If you can't raise enough money to start your new business yourself, friends and family may be willing to help. They might loan money to you or to your new business or they might invest in your business, e.g. by buying shares.
You should provide potential investors with an up-to-date business plan. It will help demonstrate how their money will be used and explains the long-term plans for the business. You should also make sure that you have a written agreement in place that sets out terms and conditions, including any interest and repayment terms. This should help avoid misunderstandings.
There may also be tax implications for you and your family, especially on interest-bearing loans
- Friends or family may be more willing to lend you money than a bank, particularly if you cannot provide security for a loan.
- Friends and family may offer easy terms - eg an interest-free loan.
- If you can raise some finance from your own resources or friends and family, it should make it easier to get additional finance from the bank.
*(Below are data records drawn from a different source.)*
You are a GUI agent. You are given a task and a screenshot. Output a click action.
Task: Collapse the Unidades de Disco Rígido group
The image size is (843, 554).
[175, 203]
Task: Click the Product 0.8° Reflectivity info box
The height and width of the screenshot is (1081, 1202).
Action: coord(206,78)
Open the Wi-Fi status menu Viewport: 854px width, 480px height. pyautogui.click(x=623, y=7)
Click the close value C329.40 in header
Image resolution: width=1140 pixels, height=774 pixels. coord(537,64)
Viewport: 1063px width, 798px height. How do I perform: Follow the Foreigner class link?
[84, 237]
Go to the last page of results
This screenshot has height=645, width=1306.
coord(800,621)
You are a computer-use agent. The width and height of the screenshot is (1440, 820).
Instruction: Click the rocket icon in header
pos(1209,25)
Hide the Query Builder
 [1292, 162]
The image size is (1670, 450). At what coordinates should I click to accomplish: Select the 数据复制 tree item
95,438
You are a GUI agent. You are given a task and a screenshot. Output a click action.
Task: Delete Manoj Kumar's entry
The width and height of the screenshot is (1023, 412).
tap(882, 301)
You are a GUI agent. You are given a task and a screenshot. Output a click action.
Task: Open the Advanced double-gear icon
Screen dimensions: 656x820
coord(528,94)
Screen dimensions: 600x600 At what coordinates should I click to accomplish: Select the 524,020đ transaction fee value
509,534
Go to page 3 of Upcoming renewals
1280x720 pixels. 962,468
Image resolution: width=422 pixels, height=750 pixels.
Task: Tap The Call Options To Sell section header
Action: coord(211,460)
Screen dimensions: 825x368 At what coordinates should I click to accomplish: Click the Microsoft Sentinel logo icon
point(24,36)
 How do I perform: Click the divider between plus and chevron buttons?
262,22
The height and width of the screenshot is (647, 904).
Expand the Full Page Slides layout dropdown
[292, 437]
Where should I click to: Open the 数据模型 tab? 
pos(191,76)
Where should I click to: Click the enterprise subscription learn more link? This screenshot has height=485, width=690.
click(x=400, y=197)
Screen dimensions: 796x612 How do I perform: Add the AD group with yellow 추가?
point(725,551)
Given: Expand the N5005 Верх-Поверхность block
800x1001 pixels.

You need to be careful. You may feel under personal pressure, particularly if your business starts to struggle and there's a risk that friends or family will lose their money. Remember that they too may worry about their money and this may put a significant strain on your relationship.
As a rule of thumb, you should never ask them to lend you more than they can afford to lose. You should also seriously reconsider whether your business is a viable prospect if traditional lenders such as banks are unwilling to lend you money to start up.
It is wise for both sides to take professional advice before proceeding with any agreement. You should consult your financial adviser or solicitor.